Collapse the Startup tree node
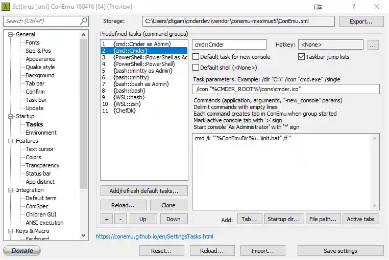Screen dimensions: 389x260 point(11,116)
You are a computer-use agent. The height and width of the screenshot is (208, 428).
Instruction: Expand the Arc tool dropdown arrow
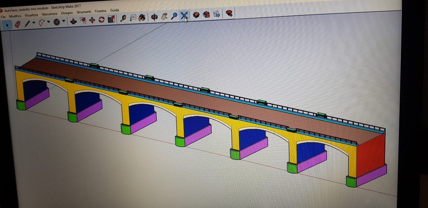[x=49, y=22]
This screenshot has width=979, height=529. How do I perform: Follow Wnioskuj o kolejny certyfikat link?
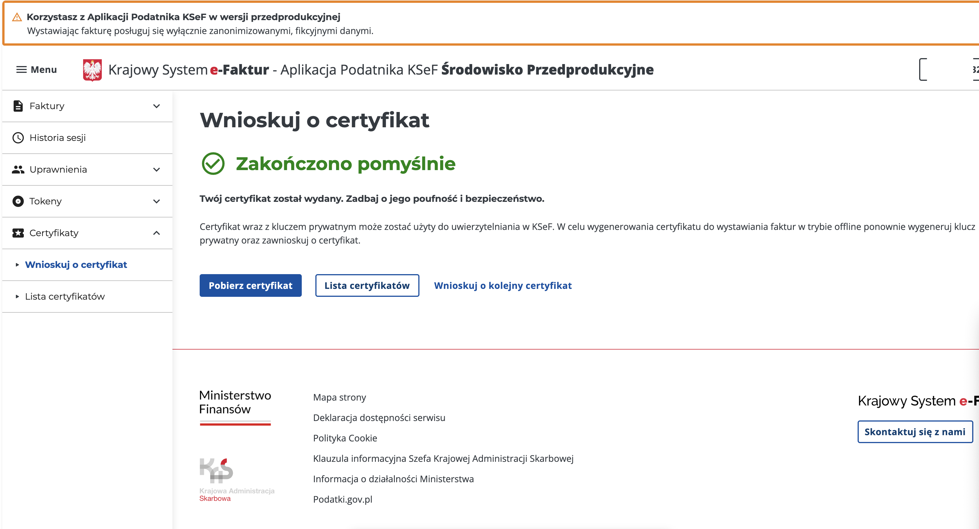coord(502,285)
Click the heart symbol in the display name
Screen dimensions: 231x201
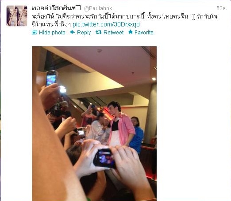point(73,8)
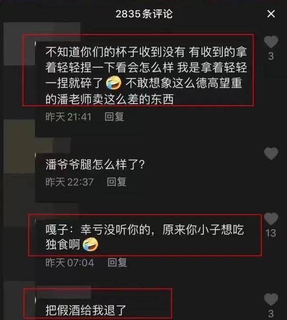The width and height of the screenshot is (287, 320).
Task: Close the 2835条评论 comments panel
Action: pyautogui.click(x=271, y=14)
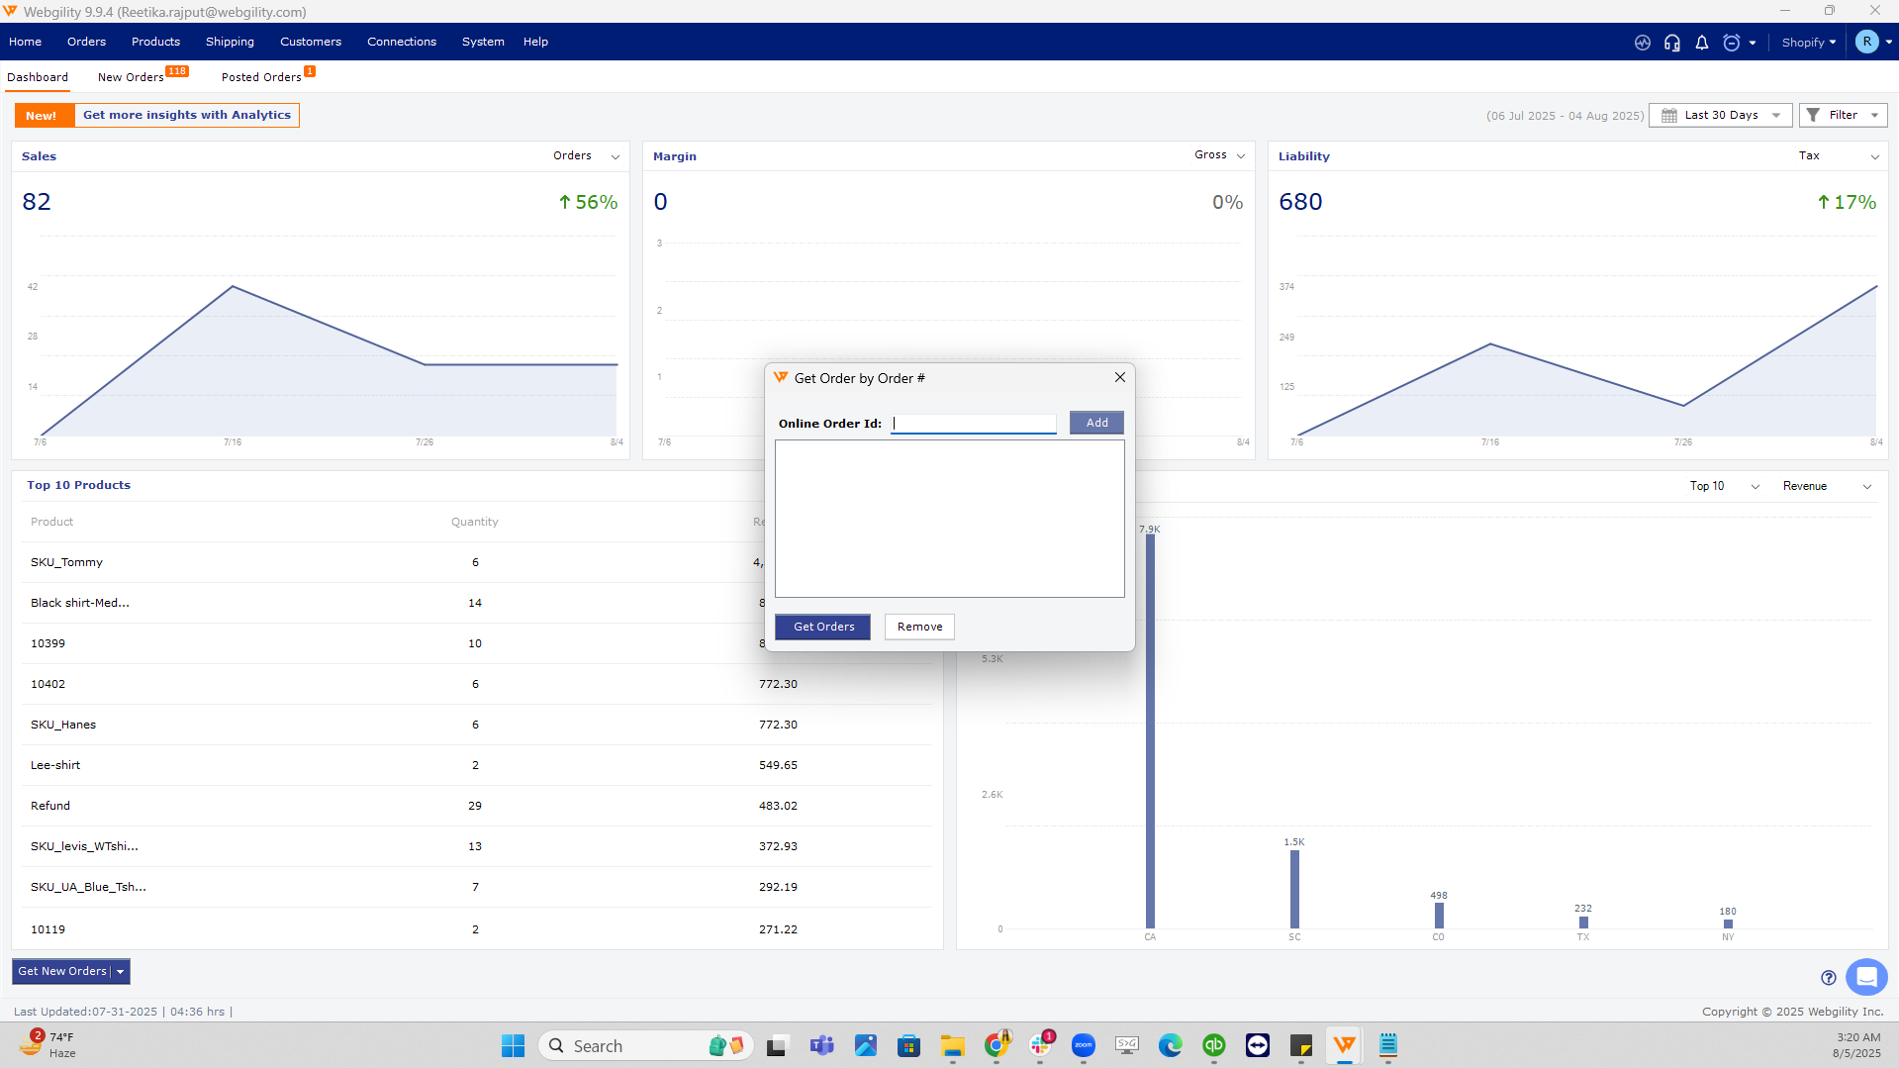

☆ ☆ ☆ ☆ ☆ ☆ ☆

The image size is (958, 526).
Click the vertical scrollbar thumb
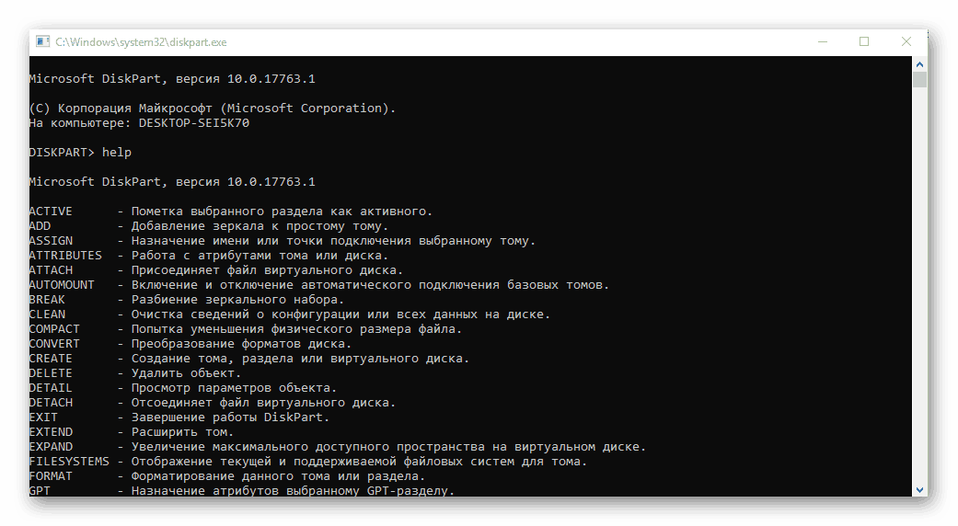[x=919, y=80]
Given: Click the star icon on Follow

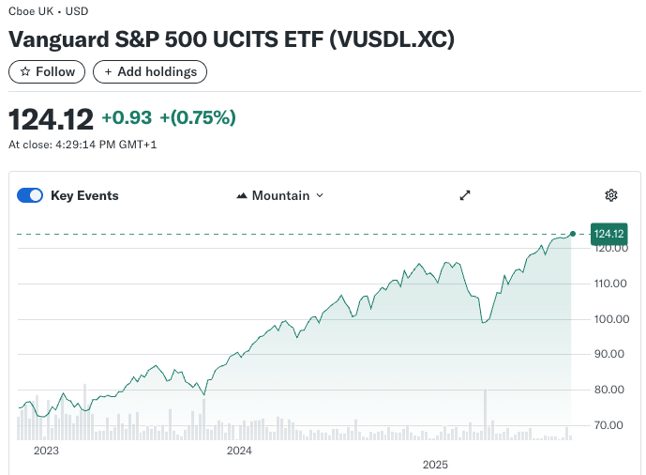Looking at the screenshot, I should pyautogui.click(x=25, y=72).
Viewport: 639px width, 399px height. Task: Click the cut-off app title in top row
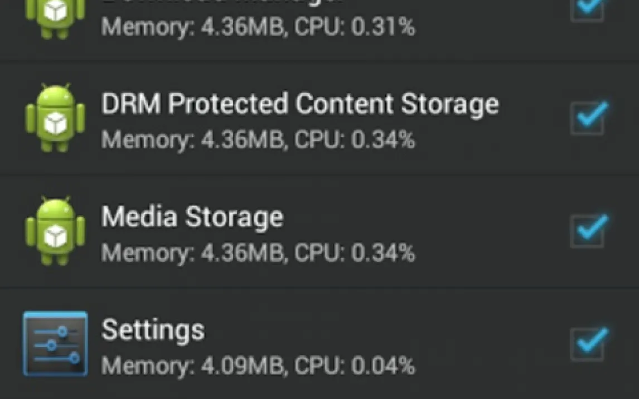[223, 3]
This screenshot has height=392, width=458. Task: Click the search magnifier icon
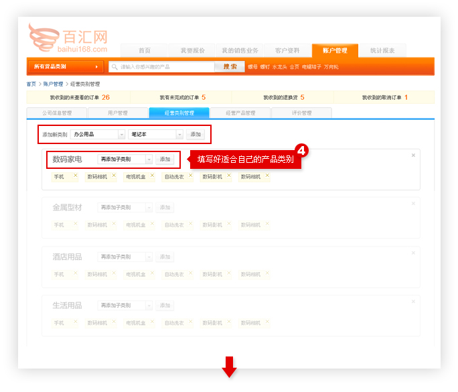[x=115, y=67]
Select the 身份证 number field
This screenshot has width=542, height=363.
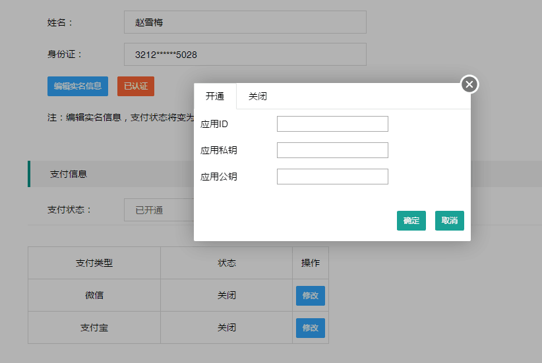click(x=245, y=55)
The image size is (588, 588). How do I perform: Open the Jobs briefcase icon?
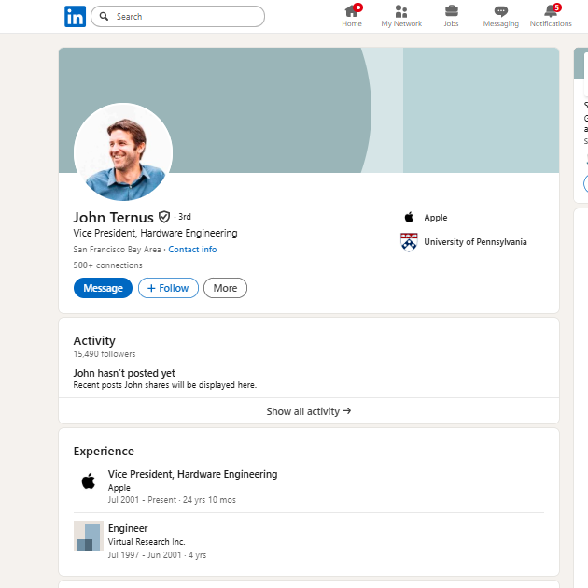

☆ ☆ ☆ ☆ ☆ ☆ ☆

▶ [TASK ITEM]:
Output exactly the lines above that lie between the line with "Select the 身份证 number field" and the line with "The image size is (588, 588).", those two lines included, and no pictures.

▶ [EXERCISE RESPONSE]:
Select the 身份证 number field
This screenshot has width=542, height=363.
click(x=245, y=55)
The image size is (588, 588). How do I perform: Open the Jobs briefcase icon?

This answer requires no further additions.